Os primeiros detalhes sobre como o processo funciona foram obtidos estudando a espécie Ooceraea biroi, de origem asiática, que tem um estilo de vida peculiar. Em vez de contar com uma rainha que bota todos os ovos, como acontece com muitos insetos do grupo, as formigas comuns da espécie são capazes de botar ovos, que se desenvolvem sem a necessidade de que um macho as fertilize -a geração seguinte, portanto, lembra um exército de clones, geneticamente quase idêntica à geração de suas mães.

"Na maioria das formigas, a colônia contém membros de todos os diferentes estágios de desenvolvimento, como ovos, larvas e pupas", diz Kronauer. "Mas, no caso da O. biroi, as larvas jovens só estão presentes quando as colônias também contêm pupas mais velhas, mas nenhum outro estágio imaturo. Por causa disso, provavelmente ficou mais óbvio que havia algum tipo de interação entre as pupas mais velhas e as larvas jovens."

Quando isoladas, as pupas só se desenvolviam se os cientistas iam limpando o acúmulo de fluido -do contrário, acabam morrendo afogadas nele.
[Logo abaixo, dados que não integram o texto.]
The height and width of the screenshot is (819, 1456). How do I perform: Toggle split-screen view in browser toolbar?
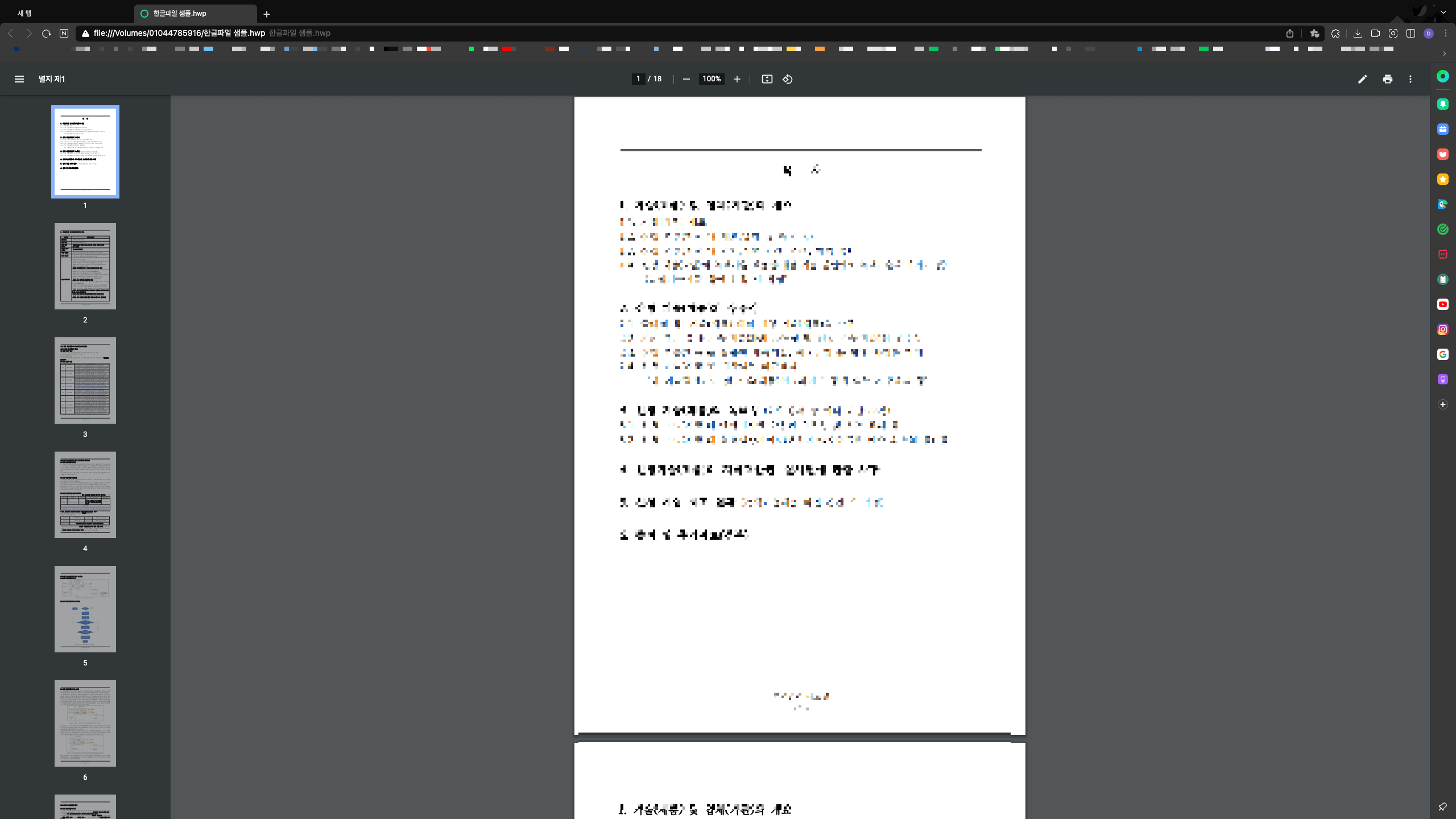(1410, 34)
Os cientistas, então, usaram um corante alimentar azul para marcar a secreção e viram que ela estava sendo consumida tanto pelos adultos quanto pelas larvas, que eram colocadas em contato com as pupas para "mamar". Aliás, o acesso ao "leite" das pupas aumentou muito a taxa de sobrevivência das larvas.
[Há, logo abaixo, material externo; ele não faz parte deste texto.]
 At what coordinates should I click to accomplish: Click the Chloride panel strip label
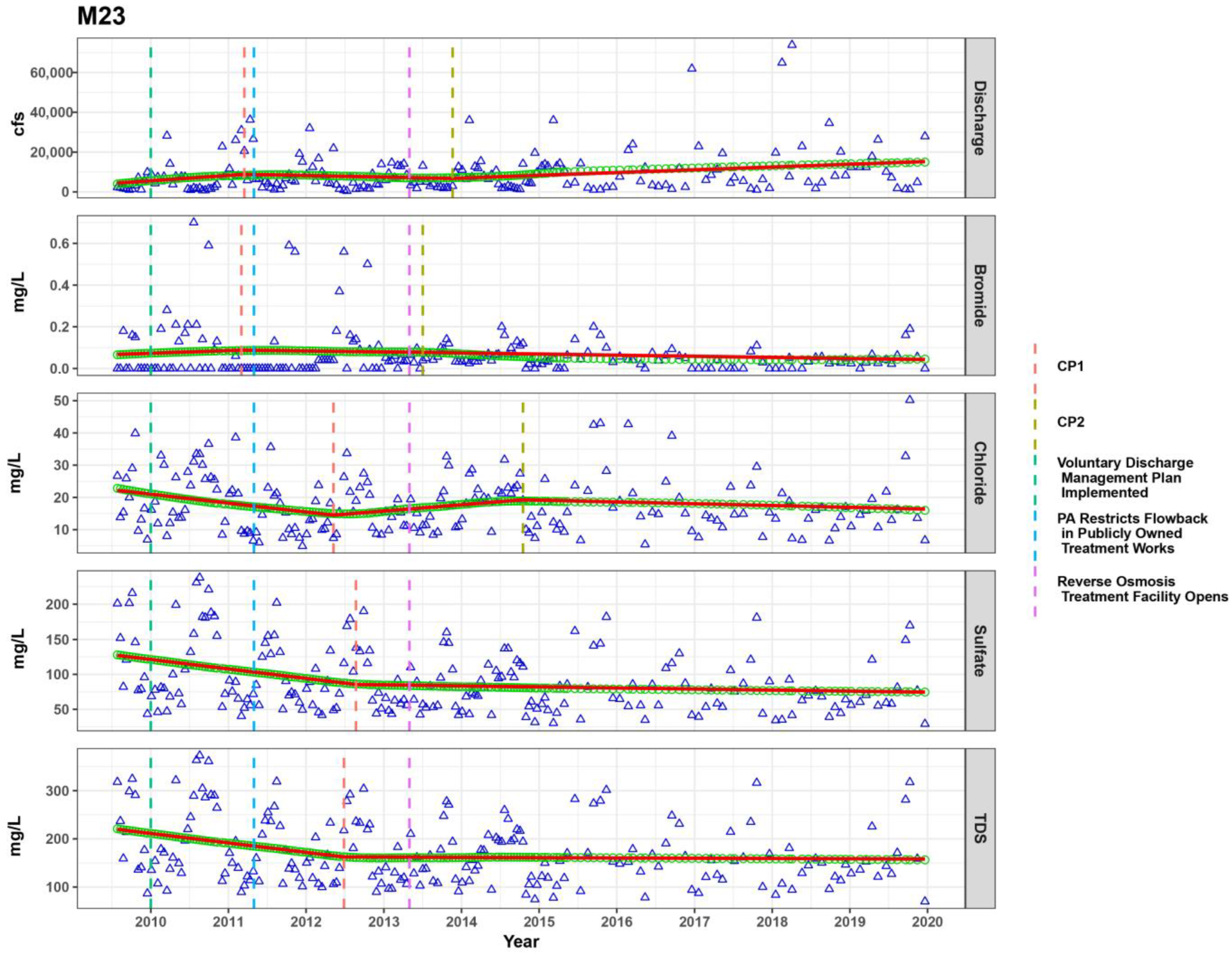coord(980,472)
O que não é de surpreender, considerando os resultados da análise da composição do líquido. Ele mostrou ser rico em todos os tipos de aminoácidos (os componentes das proteínas), açúcares e vitaminas. A composição química da secreção, ao mesmo tempo, tem semelhanças com o fluido produzido por outros tipos de insetos durante a "muda", ou troca do exoesqueleto (carapaça protetora), que ocorre conforme eles estão crescendo.

E essa pode ser a chave para compreender a origem do processo. "A evolução normalmente se aproveita de mecanismos que já estão presentes", diz o coordenador da pesquisa. "Na maioria dos casos, o fluido da muda é reabsorvido e reciclado. Mas nas formigas, porém, em vez de a pupa reabsorver todo o fluido, parte dele vaza do corpo e pode ser consumido pelos membros do formigueiro."
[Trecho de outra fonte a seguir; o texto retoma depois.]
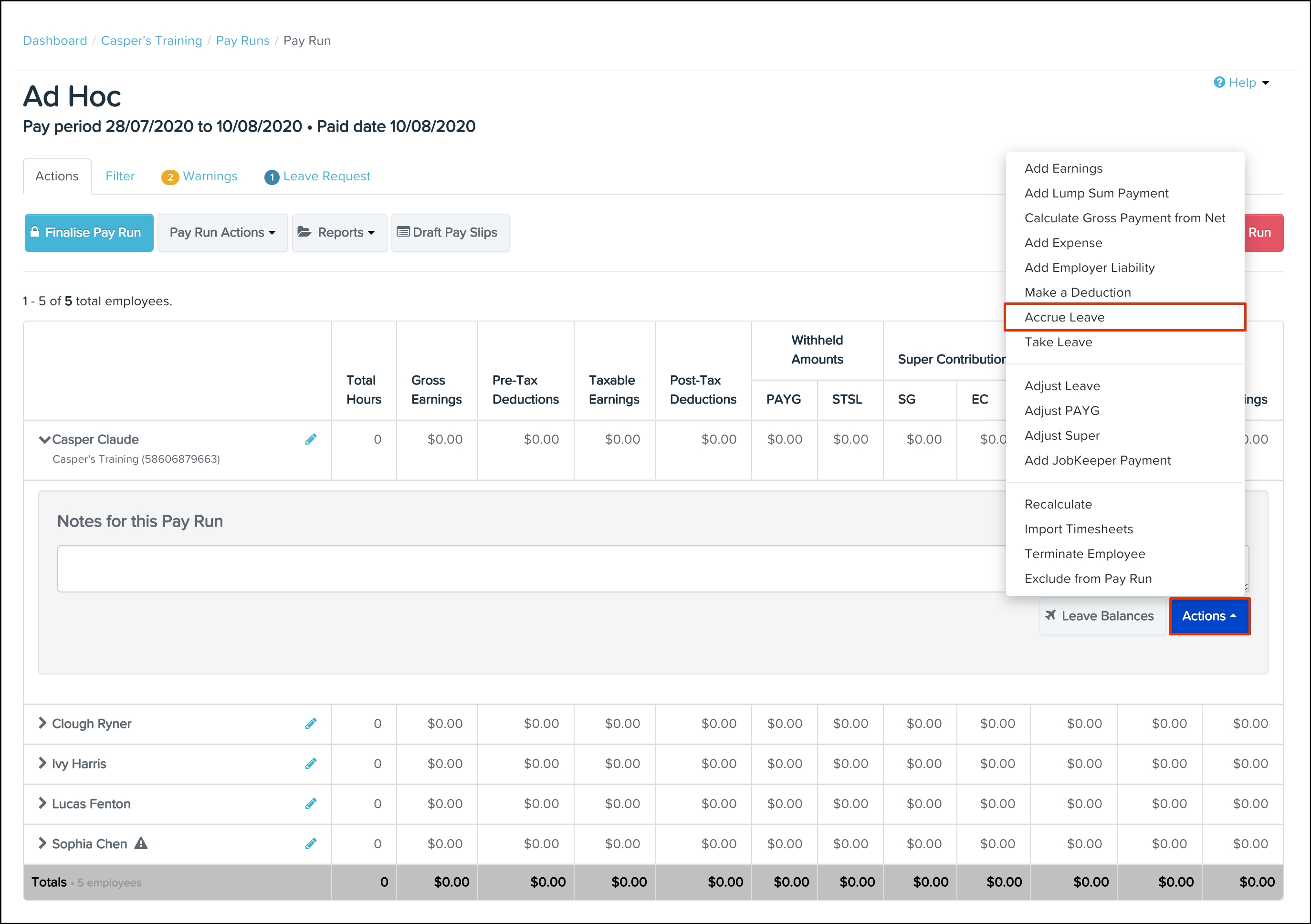Click pencil edit icon for Clough Ryner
A aposta da equipe é que o processo pode ser algo comum a praticamente todas as cerca de 20 mil espécies de formigas que existem. Isso porque, depois do trabalho com a O. biroi, eles examinaram quatro outras espécies, pertencentes a cada uma das grandes subdivisões evolutivas do grupo. Entre elas está a Solenopsis invicta, conhecidíssima dos brasileiros como lava-pés por causa de sua picada dolorida. Tanto a lava-pés quanto as outras espécies também produzem a secreção, com uma composição química muito parecida em todos os casos.

O pesquisador brasileiro Rodrigo Feitosa, especialista em formigas da UFPR (Universidade Federal do Paraná), diz que os resultados da equipe de Kronauer são um marco nos estudos sobre esses insetos.

"O trabalho da Orli abre todo um um universo novo de evidências", afirma Feitosa. "Pupas de formigas sempre foram negligenciadas em estudos comportamentais por serem consideradas membros passivos das colônias e, portanto, com pouca influência na dinâmica social. O fato de que pupas são capazes de secretar um fluido nutricional que beneficia larvas e adultos e que, se não removido, causa a morte das pupas, é uma descoberta que definitivamente amplia de modo inédito nosso conhecimento a respeito do comportamento social."